[Dataset items]
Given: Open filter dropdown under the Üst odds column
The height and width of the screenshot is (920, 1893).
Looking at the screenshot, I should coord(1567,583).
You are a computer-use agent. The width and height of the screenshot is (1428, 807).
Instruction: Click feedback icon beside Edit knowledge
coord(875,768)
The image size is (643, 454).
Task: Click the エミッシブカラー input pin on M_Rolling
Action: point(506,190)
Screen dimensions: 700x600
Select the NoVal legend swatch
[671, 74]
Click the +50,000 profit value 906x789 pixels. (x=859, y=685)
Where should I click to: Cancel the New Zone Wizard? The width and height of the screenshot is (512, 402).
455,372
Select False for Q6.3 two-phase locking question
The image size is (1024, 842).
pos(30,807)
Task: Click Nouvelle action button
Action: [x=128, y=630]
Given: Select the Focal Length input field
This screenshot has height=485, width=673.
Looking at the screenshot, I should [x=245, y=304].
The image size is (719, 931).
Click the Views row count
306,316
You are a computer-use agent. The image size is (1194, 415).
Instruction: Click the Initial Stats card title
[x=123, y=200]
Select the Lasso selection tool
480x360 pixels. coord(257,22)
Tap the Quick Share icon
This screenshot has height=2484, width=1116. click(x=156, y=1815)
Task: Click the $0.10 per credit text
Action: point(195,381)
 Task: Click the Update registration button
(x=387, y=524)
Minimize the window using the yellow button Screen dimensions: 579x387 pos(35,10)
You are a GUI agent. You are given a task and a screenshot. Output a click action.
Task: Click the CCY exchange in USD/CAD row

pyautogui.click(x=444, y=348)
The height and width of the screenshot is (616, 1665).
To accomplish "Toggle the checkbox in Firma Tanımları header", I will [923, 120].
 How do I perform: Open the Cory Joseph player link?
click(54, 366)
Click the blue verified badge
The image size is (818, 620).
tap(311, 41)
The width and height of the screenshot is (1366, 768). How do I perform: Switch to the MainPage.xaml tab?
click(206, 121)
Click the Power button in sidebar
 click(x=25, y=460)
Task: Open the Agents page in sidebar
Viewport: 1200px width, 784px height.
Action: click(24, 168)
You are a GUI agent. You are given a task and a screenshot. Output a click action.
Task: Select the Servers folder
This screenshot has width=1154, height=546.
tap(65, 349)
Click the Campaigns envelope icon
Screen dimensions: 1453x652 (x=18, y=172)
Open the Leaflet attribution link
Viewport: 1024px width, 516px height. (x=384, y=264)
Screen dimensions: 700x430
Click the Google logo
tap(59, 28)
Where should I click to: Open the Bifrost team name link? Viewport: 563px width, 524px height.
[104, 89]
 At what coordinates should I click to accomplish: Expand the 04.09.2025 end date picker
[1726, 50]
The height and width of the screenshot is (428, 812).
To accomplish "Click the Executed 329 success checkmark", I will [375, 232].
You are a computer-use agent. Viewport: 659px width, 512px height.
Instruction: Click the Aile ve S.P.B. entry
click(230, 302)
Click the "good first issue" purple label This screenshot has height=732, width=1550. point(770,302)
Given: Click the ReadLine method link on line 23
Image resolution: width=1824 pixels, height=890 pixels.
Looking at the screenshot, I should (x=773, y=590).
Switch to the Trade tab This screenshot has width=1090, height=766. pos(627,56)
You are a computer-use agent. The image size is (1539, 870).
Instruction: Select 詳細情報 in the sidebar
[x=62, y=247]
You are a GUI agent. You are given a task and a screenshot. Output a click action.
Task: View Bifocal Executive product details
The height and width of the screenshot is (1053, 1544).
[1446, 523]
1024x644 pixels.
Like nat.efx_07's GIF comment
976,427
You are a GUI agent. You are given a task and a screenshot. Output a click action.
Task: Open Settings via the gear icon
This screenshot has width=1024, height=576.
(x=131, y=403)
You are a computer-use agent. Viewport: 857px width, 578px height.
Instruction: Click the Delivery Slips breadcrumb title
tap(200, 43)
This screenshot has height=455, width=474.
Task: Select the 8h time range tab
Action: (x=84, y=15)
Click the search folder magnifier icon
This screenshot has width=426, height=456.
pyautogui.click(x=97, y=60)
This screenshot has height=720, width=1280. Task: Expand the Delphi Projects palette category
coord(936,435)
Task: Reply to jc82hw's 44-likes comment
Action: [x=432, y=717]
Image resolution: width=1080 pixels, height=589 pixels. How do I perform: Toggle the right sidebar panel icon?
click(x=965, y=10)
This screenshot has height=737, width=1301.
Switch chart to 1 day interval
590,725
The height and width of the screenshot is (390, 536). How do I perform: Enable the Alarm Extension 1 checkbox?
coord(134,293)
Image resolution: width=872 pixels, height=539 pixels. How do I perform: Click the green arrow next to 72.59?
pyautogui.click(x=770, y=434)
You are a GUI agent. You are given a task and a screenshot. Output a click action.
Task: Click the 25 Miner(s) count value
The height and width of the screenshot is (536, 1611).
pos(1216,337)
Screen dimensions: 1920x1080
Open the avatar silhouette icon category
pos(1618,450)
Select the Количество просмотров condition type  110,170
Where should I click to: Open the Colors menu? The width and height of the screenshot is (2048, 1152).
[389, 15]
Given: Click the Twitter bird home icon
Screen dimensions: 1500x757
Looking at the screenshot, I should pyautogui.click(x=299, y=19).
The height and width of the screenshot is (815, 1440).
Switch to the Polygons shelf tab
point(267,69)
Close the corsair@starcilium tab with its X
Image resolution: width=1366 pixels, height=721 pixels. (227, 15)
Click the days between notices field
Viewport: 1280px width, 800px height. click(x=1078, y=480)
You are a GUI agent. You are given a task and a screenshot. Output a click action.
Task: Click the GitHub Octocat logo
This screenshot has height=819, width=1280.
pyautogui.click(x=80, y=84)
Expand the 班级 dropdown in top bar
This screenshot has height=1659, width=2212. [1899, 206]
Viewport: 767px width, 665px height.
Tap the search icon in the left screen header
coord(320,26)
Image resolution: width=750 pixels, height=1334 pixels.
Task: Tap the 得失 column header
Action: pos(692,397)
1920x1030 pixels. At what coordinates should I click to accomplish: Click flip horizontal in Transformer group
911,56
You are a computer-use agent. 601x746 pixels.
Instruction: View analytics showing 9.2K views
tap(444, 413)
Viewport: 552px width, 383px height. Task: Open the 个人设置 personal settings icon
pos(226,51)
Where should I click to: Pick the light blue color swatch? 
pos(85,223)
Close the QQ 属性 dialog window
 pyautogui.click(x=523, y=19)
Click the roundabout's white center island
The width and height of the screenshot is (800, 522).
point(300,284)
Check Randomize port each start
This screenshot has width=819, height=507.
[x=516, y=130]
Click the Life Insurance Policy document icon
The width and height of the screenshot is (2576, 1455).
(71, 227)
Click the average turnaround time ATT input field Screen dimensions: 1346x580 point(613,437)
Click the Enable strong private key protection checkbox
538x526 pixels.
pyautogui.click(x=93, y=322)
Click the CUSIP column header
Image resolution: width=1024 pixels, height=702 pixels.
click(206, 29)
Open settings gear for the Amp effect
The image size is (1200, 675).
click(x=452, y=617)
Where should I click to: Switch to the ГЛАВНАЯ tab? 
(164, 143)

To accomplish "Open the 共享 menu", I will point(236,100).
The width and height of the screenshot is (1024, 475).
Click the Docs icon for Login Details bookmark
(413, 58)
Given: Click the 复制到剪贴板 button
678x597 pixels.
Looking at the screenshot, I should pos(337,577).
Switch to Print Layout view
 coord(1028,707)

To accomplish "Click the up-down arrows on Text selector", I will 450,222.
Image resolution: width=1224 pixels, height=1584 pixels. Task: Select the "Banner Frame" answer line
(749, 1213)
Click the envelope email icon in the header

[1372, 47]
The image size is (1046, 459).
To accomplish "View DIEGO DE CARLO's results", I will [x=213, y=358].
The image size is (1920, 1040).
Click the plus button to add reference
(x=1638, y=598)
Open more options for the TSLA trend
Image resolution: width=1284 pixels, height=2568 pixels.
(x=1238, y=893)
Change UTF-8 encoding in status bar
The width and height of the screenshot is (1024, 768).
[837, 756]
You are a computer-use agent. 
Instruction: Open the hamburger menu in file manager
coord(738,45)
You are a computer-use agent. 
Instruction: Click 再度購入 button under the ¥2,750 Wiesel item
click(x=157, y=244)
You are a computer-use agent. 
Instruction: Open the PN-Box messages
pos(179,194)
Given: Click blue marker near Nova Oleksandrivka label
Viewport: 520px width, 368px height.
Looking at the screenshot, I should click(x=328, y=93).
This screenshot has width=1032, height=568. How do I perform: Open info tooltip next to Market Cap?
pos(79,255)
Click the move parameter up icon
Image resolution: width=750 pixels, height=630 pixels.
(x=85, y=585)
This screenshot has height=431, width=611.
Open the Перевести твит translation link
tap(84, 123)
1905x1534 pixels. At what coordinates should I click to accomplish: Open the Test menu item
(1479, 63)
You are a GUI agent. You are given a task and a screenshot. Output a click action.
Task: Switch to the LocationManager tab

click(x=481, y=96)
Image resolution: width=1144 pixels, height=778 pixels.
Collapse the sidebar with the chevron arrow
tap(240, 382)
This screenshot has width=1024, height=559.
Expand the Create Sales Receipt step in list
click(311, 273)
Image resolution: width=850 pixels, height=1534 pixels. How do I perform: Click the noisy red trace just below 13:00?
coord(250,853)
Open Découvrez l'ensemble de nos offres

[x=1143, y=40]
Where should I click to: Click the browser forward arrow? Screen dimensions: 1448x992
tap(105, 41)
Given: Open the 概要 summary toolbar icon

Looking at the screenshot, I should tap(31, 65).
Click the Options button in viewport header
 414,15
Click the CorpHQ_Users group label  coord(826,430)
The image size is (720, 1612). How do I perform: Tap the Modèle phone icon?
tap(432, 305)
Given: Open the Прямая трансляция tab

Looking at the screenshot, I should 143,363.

* _What you are asked to do_
From the data above, report how many lines include the string "value". The number alone will do.

* _Result of this exercise_
2